Green Touch Initiative Targets 1000 Times More Energy Efficient Communication by 2015


Green Touch is a consortium of leading Information and Communications Technology (ICT) industry, academic and non-governmental research experts dedicated to fundamentally transforming communications and data networks, including the Internet, and significantly reducing the carbon footprint of ICT devices, platforms and networks.

By 2015, our goal is to deliver the architecture, specifications and roadmap — and demonstrate key components — needed to reduce energy consumption per user by a factor of 1000 from current levels.

The Information and Communication Technology (ICT) industry currently accounts for only 2 percent of worldwide carbon emissions and that figure will at least double over the next decade as more people seek to connect with each other and with more content in new, richer ways.

The goal is bold, but achievable.
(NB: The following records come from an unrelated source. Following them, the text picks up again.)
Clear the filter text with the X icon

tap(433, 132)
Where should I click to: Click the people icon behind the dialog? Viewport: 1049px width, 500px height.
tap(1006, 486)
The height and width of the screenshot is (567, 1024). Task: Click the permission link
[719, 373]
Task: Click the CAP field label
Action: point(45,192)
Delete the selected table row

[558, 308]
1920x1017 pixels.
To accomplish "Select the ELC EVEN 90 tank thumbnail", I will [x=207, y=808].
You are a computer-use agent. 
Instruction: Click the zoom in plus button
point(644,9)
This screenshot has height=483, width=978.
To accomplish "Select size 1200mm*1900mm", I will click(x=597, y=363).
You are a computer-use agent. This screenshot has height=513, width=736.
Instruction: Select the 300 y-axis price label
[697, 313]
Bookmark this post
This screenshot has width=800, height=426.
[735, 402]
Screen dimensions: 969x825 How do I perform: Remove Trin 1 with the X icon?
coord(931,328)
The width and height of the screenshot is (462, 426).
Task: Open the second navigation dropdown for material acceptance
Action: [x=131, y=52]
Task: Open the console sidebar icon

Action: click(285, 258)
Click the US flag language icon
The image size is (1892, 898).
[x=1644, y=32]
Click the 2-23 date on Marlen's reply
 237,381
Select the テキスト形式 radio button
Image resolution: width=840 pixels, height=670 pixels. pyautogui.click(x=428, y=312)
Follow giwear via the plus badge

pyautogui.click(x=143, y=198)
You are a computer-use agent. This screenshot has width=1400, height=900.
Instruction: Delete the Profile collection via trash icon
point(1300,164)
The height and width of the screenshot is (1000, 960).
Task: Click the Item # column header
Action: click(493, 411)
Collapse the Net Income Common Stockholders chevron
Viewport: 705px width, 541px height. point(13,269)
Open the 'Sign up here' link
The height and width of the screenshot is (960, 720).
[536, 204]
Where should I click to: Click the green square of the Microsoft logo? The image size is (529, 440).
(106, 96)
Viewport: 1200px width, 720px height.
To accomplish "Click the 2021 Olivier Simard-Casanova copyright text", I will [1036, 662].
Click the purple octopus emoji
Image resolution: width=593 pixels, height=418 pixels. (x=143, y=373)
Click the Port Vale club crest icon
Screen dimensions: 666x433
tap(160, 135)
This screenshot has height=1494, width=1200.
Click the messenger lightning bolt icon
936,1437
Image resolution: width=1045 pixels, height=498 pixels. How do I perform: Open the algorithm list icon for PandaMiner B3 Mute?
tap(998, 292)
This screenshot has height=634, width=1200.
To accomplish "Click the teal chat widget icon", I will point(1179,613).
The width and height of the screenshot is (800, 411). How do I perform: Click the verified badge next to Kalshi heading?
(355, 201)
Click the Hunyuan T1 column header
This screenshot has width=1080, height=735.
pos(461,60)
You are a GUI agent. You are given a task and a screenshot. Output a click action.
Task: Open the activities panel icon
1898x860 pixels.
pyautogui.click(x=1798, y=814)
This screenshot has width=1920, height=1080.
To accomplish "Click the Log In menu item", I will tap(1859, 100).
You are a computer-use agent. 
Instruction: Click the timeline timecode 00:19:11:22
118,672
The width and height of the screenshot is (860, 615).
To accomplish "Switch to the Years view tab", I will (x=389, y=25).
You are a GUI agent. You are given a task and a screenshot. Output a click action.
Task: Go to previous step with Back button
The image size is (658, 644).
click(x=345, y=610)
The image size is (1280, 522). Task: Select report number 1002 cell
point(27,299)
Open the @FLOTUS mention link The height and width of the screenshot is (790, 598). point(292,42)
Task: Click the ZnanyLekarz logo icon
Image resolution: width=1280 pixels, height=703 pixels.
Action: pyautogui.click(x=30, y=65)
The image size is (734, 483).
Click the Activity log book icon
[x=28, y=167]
Bell Labs research suggests that today’s Information and Communication Technology (ICT) networks actually could be 10,000 times more energy efficient then they are today. This conclusion is based on a fundamental analysis of the underlying components of ITC networks and technologies (optical, wireless, processing, routing, architecture, etc.) and their known physical limits – using theorems such as Shannon’s Law

According to Shannon’s theory, network users could consume as little as 1 milliwatt each. That’s 25,000 times less than the 25 watts of energy consumed by the average network user today.

Analyst IDC suggests that within five years there will be some 15 billion devices connected to networks.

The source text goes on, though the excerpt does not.